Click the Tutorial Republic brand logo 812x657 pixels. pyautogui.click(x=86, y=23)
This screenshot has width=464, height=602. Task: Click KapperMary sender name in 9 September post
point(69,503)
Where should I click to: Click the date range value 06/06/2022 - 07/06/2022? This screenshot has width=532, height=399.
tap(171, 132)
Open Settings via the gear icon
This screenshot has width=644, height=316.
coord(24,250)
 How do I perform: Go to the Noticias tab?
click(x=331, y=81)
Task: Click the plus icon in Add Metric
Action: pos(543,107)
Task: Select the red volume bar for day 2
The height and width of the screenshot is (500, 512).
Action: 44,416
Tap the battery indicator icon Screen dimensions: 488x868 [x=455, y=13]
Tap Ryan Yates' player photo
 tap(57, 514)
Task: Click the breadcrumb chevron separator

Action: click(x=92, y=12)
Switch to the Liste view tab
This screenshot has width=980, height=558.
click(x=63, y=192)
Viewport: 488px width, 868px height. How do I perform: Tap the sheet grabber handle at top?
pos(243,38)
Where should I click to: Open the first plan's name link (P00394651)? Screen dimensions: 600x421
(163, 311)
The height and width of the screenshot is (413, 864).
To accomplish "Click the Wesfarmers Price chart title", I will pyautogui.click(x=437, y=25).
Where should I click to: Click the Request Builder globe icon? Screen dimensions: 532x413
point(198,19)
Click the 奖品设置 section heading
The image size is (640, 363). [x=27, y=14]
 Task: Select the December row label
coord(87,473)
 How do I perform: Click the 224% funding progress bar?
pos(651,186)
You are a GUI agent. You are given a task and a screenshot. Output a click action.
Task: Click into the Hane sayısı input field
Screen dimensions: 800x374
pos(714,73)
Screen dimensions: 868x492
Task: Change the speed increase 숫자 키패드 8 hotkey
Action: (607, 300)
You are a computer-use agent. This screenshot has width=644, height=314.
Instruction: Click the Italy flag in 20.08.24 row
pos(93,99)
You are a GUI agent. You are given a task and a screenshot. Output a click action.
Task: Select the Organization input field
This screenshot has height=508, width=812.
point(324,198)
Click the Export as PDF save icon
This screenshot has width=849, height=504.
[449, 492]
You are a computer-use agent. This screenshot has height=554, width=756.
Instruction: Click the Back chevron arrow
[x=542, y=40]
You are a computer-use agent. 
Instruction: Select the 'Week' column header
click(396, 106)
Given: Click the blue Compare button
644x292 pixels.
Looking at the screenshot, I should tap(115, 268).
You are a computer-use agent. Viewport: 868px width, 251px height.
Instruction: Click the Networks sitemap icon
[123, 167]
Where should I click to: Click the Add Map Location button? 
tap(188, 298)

__Aim of the exercise__. Give the count of lines in the listing above that include "pyautogui", with no other words.

__Response below__. 2